Mumsnet has not checked the qualifications of anyone posting here. If you need help urgently or expert advice, please see our domestic violence webguide and/or relationships webguide. Many Mumsnetters experiencing domestic abuse have found this thread helpful: Listen up, everybody

Last week I told DH I want a divorce

995 replies

StuckInPollyannaMode · 16/08/2020 19:25

Things have been very rocky for 8 months, going steadily downhill for 2 years. Not going to bore you with the details. We have 2 children.

He says no. A flat no, it’s not happening. He can’t do it. He’s been divorced before. He admits his behaviour over the last year hasn’t been good enough and he hasn’t been present or involved.

I’ve told him I love him but I’m no longer in love with him. He asked what love is anyway.

I can’t live in a sexless, affection less marriage for another 40 years. There have been ultimatums and serious discussions about separating before but he’s finally starting to pay it some attention.

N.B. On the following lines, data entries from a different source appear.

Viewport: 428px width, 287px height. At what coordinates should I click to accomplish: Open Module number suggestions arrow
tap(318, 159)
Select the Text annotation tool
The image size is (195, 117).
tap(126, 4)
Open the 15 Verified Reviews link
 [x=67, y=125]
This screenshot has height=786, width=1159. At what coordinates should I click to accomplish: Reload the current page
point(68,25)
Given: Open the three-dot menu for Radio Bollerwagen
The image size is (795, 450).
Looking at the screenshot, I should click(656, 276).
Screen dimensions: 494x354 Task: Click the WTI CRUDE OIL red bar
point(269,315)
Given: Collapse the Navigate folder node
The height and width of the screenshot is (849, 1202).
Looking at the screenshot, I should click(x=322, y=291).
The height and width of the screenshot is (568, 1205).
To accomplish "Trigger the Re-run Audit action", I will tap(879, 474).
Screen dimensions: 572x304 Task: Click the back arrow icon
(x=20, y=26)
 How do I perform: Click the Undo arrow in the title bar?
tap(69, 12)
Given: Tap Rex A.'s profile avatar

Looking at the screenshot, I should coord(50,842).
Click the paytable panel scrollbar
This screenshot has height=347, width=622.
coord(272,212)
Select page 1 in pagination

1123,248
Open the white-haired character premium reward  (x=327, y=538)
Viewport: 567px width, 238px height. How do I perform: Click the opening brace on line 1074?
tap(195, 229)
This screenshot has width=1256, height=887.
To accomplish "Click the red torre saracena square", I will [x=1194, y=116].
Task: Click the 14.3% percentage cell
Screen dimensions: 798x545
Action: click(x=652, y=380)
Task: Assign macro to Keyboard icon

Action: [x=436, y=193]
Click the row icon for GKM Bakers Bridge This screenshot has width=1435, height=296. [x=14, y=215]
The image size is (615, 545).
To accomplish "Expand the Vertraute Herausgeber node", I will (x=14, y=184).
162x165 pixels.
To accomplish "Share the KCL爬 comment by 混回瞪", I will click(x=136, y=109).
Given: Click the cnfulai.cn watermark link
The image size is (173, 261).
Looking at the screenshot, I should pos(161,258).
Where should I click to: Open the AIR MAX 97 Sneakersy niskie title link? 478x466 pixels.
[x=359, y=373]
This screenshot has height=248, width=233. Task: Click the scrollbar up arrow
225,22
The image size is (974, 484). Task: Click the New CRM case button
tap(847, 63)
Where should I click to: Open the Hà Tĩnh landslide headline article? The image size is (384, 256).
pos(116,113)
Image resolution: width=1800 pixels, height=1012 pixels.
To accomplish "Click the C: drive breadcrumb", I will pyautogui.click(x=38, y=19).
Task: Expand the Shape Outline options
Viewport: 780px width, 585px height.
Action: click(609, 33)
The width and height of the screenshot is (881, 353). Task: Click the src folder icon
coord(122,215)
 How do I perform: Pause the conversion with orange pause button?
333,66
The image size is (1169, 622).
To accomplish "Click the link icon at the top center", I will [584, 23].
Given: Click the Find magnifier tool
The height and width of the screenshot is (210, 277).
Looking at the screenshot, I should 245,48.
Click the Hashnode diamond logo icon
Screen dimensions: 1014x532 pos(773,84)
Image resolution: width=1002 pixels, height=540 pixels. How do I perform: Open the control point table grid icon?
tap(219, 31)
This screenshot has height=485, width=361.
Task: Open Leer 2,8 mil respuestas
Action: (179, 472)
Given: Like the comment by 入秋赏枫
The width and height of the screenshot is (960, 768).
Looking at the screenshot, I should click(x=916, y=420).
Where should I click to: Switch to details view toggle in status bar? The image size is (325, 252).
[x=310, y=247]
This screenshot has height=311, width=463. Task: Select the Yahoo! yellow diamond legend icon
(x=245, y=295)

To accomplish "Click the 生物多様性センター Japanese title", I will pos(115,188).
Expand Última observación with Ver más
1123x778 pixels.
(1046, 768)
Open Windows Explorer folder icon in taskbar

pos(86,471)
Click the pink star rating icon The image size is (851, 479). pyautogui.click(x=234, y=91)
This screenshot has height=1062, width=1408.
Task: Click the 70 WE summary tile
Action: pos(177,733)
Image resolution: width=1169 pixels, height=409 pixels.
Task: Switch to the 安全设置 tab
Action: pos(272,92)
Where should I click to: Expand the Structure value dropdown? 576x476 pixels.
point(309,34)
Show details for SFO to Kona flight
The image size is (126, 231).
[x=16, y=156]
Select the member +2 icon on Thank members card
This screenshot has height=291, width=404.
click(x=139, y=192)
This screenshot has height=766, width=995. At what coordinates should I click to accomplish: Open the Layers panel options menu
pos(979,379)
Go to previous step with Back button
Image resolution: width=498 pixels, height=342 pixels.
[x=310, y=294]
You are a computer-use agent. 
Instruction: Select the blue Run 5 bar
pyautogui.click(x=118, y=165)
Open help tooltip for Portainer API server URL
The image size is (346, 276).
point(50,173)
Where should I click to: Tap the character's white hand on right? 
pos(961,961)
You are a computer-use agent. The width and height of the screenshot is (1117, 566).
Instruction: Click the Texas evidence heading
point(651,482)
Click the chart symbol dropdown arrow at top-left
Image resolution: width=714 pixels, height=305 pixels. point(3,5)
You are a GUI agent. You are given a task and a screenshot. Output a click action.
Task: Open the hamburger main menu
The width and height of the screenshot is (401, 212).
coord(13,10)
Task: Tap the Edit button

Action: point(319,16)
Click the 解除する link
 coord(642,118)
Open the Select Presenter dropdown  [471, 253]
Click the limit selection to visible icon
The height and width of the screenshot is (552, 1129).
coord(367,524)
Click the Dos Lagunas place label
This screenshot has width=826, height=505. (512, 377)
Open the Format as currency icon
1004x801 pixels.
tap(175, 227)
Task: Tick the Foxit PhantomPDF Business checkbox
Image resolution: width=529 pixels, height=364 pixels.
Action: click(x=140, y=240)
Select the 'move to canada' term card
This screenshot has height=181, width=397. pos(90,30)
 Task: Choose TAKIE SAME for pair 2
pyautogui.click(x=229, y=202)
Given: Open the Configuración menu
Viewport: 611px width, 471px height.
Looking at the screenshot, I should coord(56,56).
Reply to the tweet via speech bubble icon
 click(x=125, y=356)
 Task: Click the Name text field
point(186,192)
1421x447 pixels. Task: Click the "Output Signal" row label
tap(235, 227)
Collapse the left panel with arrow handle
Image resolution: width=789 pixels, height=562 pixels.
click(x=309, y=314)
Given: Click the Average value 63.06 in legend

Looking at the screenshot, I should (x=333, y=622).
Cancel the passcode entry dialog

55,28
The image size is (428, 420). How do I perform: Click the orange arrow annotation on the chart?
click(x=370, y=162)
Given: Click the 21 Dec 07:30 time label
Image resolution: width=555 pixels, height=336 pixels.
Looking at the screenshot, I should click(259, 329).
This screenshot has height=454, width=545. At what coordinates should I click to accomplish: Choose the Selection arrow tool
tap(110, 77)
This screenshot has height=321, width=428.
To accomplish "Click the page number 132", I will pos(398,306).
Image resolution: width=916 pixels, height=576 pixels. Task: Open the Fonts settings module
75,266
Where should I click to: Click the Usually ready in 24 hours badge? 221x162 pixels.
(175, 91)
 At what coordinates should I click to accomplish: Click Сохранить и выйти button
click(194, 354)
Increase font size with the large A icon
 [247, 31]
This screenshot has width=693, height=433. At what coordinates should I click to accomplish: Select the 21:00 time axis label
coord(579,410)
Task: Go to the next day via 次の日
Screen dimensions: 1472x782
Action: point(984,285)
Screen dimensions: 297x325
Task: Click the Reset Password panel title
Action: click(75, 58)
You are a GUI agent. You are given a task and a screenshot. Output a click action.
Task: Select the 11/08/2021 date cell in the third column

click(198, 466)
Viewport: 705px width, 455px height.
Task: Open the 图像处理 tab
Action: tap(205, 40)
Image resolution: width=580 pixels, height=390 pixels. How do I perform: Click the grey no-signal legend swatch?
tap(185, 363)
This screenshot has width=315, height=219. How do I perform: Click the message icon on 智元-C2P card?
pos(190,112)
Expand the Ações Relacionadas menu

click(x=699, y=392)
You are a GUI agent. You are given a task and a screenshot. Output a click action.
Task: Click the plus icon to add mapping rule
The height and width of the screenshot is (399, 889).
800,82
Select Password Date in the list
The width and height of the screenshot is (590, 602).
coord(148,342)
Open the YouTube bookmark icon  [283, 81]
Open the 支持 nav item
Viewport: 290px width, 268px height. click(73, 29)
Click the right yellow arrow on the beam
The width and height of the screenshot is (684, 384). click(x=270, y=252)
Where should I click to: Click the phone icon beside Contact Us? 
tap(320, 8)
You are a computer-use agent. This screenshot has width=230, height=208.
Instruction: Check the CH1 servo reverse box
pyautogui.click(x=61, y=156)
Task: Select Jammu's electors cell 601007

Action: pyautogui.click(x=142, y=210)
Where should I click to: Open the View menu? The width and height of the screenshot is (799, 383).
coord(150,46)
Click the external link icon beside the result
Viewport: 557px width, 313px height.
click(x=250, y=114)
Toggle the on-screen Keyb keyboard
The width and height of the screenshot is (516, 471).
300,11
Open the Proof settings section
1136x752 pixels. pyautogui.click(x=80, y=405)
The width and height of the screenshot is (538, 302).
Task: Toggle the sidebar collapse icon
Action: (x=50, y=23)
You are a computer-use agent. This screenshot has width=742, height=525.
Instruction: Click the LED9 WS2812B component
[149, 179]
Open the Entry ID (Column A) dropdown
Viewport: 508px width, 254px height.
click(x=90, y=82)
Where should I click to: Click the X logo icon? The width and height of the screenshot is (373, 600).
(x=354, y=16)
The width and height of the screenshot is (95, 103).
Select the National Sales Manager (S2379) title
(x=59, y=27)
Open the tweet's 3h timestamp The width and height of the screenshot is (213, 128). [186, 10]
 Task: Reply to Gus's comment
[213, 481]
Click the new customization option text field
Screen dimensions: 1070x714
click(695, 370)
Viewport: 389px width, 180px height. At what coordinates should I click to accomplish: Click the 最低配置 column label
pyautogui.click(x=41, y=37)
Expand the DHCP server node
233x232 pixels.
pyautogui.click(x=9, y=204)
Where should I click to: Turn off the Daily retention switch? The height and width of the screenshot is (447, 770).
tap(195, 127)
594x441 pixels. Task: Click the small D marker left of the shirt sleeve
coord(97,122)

He’s a good man and a good father. But he’s not listening. I think he thinks that if he keeps telling me it will all be ok that he’ll get his own way. I’ve agreed to counselling but we’ll be going into it with two very separate aims - his to make it work, mine to have an amicable divorce.

I’m absolutely sure of my decision. We’re good friends who have children. The spark is gone and we have very different views on what we want from life.

I don’t want it to get to the stage where we are arguing every day and lose all respect for each other. He thinks I’m being idealistic and we can sort it all out. But we can’t. I no longer desire him or want him as a partner. We’re basically room mates.

I know he was shocked, I know it takes time. But he can’t say no forever can he?

We both work, there’s no affair or anything.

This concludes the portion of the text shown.